The Customer Acquisition Cost (CAC)
Once you’ve reached around $1 MM in ARR (annual recurring revenue) and want to accelerate your growth. Then you need to think about how to scale your marketing team. But many companies are scared to do this. Because adding the salaries of new marketers into your budget can cause your customer acquisition cost (CAC) to skyrocket.
The strength of the marketing team in a growing company is invaluable. Every marketing strategy shapes the way customers will perceive and eventually interact with your product. But the salaries of team members who work to acquire customers are a huge factor in your customer acquisition cost. This is why new marketing hires can be a hit to your customer of acquisition cost (CAC) metrics. You need to reconcile the cost of scaling in order to make this investment in your company’s future.

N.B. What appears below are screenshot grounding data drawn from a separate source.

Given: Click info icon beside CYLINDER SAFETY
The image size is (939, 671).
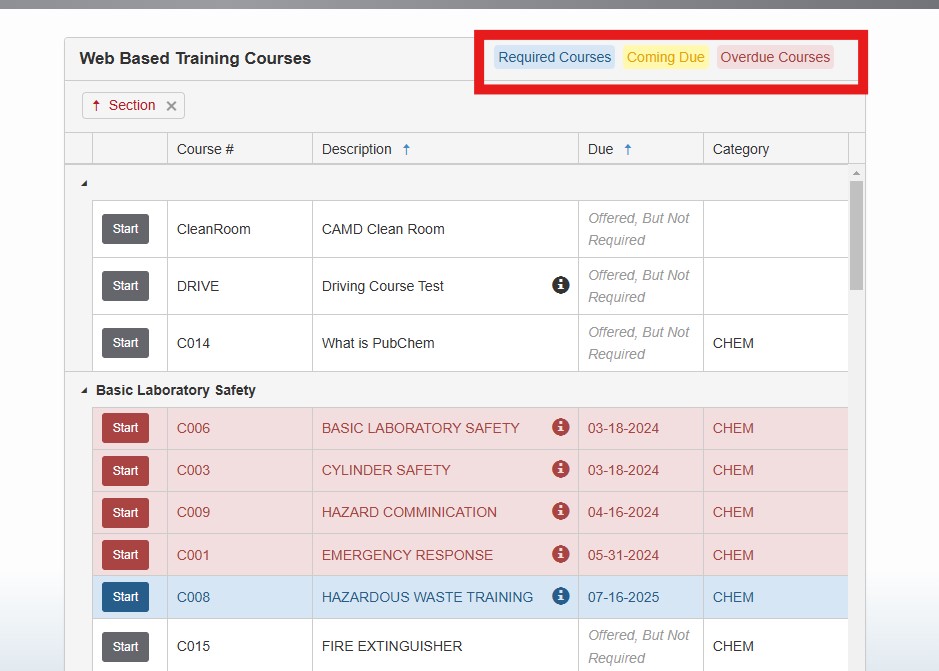Looking at the screenshot, I should (560, 469).
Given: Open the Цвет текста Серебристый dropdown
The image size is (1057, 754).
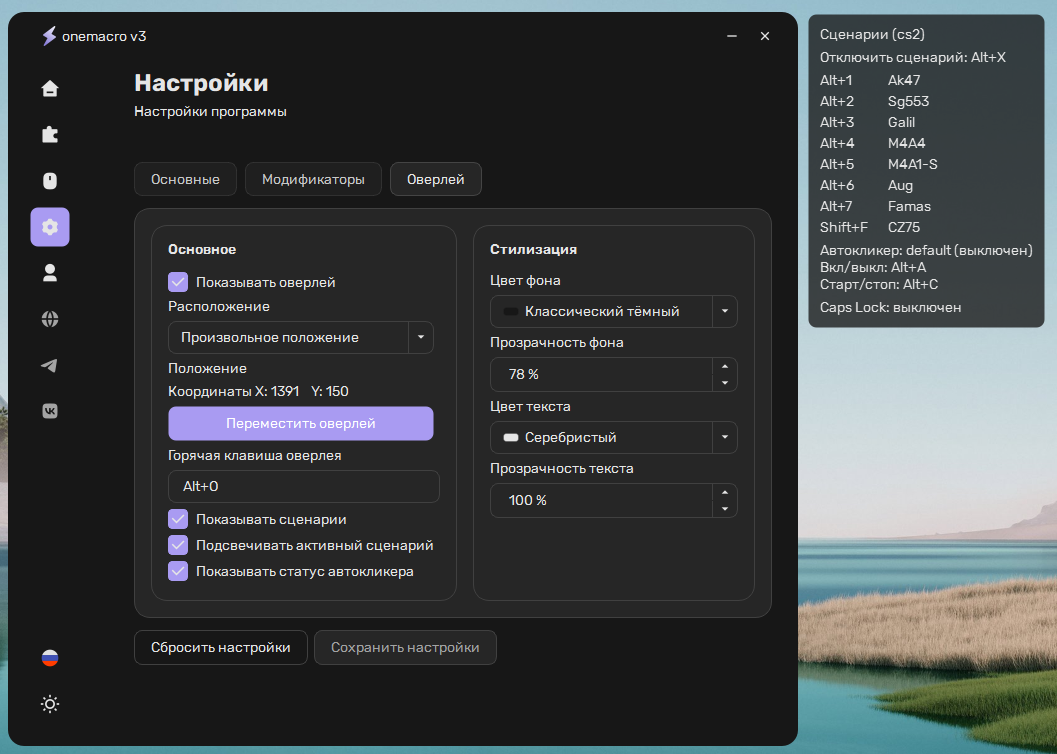Looking at the screenshot, I should point(724,437).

Hot to calculate the Customer Acquisition Cost
Customer Acquisition Cost (CAC) is the total cost of sales and marketing efforts that are needed to acquire a customer. It is one of the defining factors in whether your company has a viable business model that can yield profits by keeping acquisition costs low as you scale. Managing these new costs is all about maintaining balance, optimizing efficiency, and scaling up customer lifetime value so you can get the maximum return on this investment in your company. You can’t make smart business decisions if you don’t know the full unit cost of each customer. Calculating CAC is theoretically straightforward
= divide the total expenses to acquire customers in a certain time period by the number of customers acquired during that period.
But the miscalculations—and the fatal underestimations—of CAC happen when you don’t account for all expenses to acquire customers. As you scale, the salaries of your marketing team members become prominent components of your CAC that you cannot forget to include. If you don’t account for team members in your CAC, you won’t really know how much it costs to acquire each customer and you won’t be able to determine how to earn back those expenses.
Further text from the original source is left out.